Petitioner next filed a petition for a writ of certiorari with the OCCA in Case No. C-2014-720 (Dkt. 16-6), however, the State of Oklahoma was not ordered to respond. On July 8, 2015, the OCCA denied Petitioner's petition for writ of certiorari and affirmed his conviction in a Summary Opinion (Dkt. 16-7).
Petitioner sought post-conviction relief in the state district court on July 12, 2016 (Dkt. 16-8), which was denied as procedurally barred on September 28, 2016 (Dkt. 16-9). The OCCA affirmed the denial in Case No. PC-2016-0978 on January 19, 2017 (Dkt. 16-10). Petitioner filed this habeas corpus petition on October 6, 2016 (Dkt. 2).

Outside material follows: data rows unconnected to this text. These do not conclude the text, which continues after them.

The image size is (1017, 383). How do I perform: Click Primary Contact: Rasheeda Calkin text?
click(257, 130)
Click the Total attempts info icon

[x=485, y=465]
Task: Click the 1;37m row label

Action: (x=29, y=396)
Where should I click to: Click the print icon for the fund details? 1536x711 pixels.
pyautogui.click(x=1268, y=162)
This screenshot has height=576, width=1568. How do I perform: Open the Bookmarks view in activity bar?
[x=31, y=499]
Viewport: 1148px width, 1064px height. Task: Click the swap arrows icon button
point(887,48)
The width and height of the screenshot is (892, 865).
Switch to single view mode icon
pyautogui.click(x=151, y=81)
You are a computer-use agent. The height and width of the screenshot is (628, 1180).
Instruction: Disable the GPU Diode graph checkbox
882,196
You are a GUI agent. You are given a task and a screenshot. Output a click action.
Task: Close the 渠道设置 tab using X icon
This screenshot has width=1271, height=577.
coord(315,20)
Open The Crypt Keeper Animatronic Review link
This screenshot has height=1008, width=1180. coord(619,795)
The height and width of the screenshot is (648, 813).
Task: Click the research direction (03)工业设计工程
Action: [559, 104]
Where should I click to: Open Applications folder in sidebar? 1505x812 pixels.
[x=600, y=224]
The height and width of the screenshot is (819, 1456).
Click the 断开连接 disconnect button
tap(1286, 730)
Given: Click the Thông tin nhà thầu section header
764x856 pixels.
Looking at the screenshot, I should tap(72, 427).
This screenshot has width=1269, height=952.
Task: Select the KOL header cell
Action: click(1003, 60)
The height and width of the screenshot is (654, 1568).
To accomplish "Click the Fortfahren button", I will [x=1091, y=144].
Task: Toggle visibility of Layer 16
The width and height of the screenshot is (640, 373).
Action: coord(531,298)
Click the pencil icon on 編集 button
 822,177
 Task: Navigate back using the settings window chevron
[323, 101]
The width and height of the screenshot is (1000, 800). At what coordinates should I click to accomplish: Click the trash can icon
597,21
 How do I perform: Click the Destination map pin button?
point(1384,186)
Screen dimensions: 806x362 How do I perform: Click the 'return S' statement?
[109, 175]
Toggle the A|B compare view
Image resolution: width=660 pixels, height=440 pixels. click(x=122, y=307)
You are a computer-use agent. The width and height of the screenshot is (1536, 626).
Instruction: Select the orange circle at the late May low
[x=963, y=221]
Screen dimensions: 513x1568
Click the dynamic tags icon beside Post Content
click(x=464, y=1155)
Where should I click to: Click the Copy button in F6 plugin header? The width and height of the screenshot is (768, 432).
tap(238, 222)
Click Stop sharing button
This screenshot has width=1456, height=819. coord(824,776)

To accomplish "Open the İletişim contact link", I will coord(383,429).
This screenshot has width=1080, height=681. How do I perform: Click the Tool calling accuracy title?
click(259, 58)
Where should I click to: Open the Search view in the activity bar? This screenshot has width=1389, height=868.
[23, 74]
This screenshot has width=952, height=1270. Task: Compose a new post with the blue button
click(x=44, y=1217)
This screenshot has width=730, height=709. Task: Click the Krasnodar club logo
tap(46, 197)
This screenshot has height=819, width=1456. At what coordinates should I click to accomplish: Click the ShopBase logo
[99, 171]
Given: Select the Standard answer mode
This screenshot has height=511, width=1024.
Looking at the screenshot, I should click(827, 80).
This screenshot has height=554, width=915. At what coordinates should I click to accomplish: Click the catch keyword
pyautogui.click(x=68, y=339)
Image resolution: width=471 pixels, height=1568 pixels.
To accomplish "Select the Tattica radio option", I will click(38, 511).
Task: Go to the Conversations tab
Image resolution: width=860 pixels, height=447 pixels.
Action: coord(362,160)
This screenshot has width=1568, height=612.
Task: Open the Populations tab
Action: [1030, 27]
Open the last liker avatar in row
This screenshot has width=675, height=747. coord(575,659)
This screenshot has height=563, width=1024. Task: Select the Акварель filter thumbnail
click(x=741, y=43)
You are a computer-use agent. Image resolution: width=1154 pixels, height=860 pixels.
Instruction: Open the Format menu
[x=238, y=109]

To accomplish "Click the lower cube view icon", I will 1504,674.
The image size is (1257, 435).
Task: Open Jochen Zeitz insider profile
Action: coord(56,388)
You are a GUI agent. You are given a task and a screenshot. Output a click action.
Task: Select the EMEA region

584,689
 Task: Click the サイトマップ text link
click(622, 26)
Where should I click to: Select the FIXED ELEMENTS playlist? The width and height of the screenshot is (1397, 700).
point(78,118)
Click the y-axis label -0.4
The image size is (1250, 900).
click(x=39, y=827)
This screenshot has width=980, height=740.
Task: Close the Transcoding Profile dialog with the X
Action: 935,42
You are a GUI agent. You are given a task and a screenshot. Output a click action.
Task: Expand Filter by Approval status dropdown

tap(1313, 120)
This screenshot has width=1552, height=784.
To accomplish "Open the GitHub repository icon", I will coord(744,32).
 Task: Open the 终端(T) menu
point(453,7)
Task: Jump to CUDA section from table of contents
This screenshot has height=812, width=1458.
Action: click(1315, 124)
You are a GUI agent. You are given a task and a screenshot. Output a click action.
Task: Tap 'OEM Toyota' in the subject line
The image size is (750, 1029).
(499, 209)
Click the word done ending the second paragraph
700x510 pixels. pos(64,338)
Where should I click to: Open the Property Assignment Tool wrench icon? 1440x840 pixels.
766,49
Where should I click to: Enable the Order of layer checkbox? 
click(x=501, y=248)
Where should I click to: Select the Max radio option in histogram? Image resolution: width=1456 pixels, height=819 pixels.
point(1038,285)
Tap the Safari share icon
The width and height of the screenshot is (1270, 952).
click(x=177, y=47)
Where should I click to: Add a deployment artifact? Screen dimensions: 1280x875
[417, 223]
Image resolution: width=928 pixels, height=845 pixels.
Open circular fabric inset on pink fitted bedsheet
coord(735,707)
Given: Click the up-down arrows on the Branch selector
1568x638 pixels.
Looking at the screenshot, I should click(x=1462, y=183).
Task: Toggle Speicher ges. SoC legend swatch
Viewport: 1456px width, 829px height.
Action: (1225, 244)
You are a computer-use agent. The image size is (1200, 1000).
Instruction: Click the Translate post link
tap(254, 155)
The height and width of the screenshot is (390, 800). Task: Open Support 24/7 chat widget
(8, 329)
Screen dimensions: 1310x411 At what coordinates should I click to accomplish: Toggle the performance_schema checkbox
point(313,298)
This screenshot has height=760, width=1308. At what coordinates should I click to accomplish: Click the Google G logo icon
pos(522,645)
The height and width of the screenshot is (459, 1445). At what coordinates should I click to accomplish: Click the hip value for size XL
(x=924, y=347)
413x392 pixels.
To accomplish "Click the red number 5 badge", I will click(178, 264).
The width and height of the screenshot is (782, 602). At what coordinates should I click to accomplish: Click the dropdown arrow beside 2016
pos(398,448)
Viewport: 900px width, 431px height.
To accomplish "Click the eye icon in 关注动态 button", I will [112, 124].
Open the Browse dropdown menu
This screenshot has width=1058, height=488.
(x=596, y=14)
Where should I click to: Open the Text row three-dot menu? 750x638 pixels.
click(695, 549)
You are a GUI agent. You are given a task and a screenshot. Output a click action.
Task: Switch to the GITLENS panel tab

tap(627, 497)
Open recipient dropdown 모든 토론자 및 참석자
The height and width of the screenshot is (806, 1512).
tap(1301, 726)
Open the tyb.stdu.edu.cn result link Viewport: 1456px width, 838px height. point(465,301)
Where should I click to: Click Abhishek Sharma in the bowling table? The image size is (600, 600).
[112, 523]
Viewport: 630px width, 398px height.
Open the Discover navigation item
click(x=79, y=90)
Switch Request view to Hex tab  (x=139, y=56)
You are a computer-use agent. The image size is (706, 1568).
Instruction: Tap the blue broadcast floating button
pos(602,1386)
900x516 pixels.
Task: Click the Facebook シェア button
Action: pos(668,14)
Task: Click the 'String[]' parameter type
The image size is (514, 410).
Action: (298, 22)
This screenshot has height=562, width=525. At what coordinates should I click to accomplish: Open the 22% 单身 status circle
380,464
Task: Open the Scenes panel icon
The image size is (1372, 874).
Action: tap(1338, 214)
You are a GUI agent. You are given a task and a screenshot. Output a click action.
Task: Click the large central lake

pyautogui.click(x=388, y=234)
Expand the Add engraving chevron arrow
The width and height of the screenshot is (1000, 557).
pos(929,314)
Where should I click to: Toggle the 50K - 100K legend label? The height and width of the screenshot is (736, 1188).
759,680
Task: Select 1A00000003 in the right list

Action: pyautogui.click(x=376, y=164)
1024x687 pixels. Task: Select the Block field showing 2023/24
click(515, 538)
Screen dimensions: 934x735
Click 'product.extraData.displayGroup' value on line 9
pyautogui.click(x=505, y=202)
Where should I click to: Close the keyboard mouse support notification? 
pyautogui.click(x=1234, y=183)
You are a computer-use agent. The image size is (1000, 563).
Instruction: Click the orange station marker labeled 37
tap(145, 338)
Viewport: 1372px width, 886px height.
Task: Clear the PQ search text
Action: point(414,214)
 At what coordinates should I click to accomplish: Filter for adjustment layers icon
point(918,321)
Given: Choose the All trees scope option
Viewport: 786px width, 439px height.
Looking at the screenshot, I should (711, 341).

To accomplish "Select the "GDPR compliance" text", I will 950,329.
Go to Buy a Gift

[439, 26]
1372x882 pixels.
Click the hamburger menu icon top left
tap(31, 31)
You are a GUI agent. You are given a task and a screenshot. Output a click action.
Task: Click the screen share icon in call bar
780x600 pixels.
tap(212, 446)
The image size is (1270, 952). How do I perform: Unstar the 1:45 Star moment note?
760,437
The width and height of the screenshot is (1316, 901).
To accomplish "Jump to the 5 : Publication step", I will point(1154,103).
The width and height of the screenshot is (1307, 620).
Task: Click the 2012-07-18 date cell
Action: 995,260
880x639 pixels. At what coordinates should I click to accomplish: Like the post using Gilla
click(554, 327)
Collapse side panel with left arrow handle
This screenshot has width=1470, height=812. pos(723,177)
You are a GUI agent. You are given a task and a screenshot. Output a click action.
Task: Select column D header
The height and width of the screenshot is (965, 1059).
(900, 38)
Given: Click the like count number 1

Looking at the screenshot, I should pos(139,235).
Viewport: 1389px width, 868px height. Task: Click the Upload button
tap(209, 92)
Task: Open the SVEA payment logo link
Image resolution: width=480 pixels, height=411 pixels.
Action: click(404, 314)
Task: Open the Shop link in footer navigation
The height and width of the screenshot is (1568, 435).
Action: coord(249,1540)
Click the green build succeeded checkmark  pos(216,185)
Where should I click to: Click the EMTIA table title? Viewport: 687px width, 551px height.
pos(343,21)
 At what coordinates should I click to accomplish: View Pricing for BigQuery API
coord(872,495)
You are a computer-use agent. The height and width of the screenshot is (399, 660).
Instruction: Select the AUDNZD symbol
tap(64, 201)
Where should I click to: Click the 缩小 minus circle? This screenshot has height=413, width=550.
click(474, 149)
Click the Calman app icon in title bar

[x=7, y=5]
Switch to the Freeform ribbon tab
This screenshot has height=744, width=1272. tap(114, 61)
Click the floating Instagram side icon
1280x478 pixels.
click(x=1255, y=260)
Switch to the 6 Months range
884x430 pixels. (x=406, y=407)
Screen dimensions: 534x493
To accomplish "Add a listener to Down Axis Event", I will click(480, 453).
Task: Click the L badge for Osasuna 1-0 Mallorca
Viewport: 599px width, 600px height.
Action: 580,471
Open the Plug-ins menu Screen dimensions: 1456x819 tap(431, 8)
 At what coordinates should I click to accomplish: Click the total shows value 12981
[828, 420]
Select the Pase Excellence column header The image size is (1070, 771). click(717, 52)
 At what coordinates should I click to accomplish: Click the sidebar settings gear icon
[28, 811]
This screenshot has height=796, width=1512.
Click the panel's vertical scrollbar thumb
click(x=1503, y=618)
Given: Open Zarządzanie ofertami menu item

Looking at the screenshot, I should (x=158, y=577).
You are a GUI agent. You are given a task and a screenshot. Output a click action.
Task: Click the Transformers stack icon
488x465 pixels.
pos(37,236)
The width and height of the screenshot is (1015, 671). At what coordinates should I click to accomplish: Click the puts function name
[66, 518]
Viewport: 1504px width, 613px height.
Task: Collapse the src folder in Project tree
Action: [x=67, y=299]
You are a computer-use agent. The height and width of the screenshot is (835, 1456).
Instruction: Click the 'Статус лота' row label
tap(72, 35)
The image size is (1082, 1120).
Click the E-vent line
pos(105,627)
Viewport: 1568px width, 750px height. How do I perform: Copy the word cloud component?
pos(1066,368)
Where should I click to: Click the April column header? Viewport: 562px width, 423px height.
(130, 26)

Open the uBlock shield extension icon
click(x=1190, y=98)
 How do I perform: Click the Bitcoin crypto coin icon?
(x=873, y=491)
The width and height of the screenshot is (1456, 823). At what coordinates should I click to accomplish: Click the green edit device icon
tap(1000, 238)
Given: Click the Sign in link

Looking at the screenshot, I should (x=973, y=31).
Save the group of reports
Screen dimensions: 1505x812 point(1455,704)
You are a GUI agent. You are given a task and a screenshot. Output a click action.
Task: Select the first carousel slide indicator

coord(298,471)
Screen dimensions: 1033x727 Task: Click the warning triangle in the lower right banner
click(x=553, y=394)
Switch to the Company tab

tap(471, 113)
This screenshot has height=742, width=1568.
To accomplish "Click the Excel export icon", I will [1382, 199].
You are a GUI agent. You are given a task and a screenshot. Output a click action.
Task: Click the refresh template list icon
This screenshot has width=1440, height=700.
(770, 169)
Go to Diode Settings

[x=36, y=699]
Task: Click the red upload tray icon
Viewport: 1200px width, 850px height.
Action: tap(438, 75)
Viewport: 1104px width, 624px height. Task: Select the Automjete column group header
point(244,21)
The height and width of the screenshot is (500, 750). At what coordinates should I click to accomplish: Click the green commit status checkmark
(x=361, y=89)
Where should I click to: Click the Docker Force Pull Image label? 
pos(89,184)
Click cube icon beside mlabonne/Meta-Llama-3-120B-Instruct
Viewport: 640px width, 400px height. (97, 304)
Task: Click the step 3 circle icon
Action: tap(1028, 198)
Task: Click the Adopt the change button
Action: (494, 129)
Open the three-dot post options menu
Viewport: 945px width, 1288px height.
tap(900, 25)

Ground I: Ineffective Assistance of Counsel During Plea Proceedings
Petitioner argues he received ineffective assistance of counsel in the form of erroneous legal advice concerning the sentencing range for second degree murder and a release date, making his pleas not knowing or voluntary (Dkt. 2 at 5). He makes the following assertions about his pleas in his brief in support of the petition (Dkt. 14):
Concerning the date that he entered his pleas in this case, Clayton recalled what happened. (Tr. 04/10/14 at 49). He had concerns that Hoch had not advised him correctly, but he was not the lawyer. Id. at 52. At that time, Clayton in fact had sat in the county jail for 15 months prior to the guilty plea hearing. Id. at 53. He ended up pleading guilty on September 15, 2004, because Hoch told him that he would be out with his family by Christmas--a representation that Clayton accepted as true, and would have been true, or close to it, if discharging a life sentence was legally possible as Hoch had claimed. Id. at 53, 65.
In fact, when the prosecutor took him through the plea paperwork, Clayton testified that what drove him to plead guilty was Hoch's advice concerning how much longer he would be incarcerated, and that the plea paperwork "probably wouldn't have made any difference because I thought that I was getting ready to get out, to being pretty close to getting out, so I would've probably would've signed regardless of what it said." Id. at 63.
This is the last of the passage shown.